Azure Data Box is chosen as an option based on the requirements. The customer can copy on-premises data into the storage device from their data centre in an offline mode. The copy activity can be done on 10-Gbps network interfaces from the customer data centre to the Data Box. The device then is shipped back to Azure data centre for the data to be uploaded onto Azure ADLS Gen2 accounts.

  • Azure Data Box supports data copy across 10 Azure ADLS Gen accounts.
  • The data size of tape backup is 65TB and Azure Data Box has a maximum of usable storage capacity of 80 TB. Therefore, Azure Data Box is a better option compared to Data Disks with a maximum of usable storage of 35TB or Data Box Heavy with a maximum of usable storage of 800TB.
  • Data is secured via:
    • The Data Box has a rugged casing secured by tamper-resistant screws and tamper-evident stickers.
    • The data on the device is always encrypted with an AES 256-bit encryption.
    • Data Box can only be unlocked with a password that obtained from Azure portal by authorised users.
    • Once data is uploaded to Azure, the disks on the device are wiped clean in accordance with NIST 800-88r1 standards.
  • High-level process flow




6.      Data Flow of an Azure Data Box



An import order typically consists of the following steps:




·       Create new import order from the Azure portal.

·       If the data box is available, it is shipped to customer.

·       Tutorial link

Receive and Set Up

·       Once the data box is received at the customer data centre, data box is cabled with Power cable and data cables.

·       Unlock the data box with password and connect to the data box.

·       Tutorial link

Copy Data

·       Copy data to Data box shares from host computer.

·       Tutorial link – Copy Via SMB

·       Tutorial link – Copy Via NFS

·       Tutorial link – Copy Via REST

·       Tutorial link – Copy Via data copy service

·       Tutorial link – To managed disks


·       Prepare, turn off, and ship the data box back to the Azure data centre.

·       Tutorial link


·       From Azure data Beedles, data from data box is copied to Azure storage accounts.

·       Customers verify data on Azure storage accounts.

·       The data box disks are securely erased as per the National Institute of Standards and Technology (NIST) guidelines.

·       Tutorial link


7.     Tape Data Rehydration (Azure Storage account)


For the customer requirement, once tape data has been uploaded into Azure Storage account, the access tier of the storage account will be changed to the ‘archive’ tier.

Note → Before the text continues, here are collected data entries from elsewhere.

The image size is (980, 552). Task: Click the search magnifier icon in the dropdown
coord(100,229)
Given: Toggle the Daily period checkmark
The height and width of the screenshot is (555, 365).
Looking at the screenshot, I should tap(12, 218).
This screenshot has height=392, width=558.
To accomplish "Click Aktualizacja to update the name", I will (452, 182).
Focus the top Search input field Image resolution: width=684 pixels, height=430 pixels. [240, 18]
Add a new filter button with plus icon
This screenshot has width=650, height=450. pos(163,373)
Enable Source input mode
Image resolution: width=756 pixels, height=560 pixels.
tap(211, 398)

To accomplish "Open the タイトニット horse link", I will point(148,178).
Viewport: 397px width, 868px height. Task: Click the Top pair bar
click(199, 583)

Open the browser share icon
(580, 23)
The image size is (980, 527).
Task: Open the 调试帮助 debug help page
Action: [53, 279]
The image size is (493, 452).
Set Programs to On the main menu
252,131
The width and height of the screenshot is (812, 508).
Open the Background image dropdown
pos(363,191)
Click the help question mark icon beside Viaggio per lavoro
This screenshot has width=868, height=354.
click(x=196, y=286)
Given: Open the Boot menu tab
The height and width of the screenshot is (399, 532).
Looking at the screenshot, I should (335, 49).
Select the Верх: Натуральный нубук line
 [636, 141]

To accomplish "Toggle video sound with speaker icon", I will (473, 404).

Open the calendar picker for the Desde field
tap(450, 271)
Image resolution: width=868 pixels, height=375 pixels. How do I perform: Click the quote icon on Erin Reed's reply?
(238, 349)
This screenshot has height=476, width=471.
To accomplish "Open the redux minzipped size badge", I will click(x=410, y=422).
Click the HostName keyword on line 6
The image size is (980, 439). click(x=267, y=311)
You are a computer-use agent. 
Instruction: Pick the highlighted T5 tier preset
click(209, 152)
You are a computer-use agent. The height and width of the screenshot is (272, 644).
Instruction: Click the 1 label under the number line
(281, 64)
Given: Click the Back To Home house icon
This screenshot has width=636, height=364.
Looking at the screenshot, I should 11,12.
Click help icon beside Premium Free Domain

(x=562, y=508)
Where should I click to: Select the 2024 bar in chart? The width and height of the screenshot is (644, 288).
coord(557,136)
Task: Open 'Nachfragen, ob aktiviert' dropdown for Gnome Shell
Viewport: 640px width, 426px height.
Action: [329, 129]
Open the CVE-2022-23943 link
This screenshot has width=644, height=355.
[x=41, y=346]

The ‘archive’ tier is an offline tier where data is rarely accessed and data cannot be read or modified.


To read data from ‘archive’ tier storage account, the offline data will have to be rehydrated to an online tier either the ‘Hot’ or ‘Cool’ tier. Two rehydration options are:

  • Copy offline blob to an ‘Hot’ or ‘Cool’ tier with the Copy Blob operation.
  • Change the blob access tier from ‘archive’ to ‘Hot’ or ‘Cool’ tier using the Set Blob Tier operation.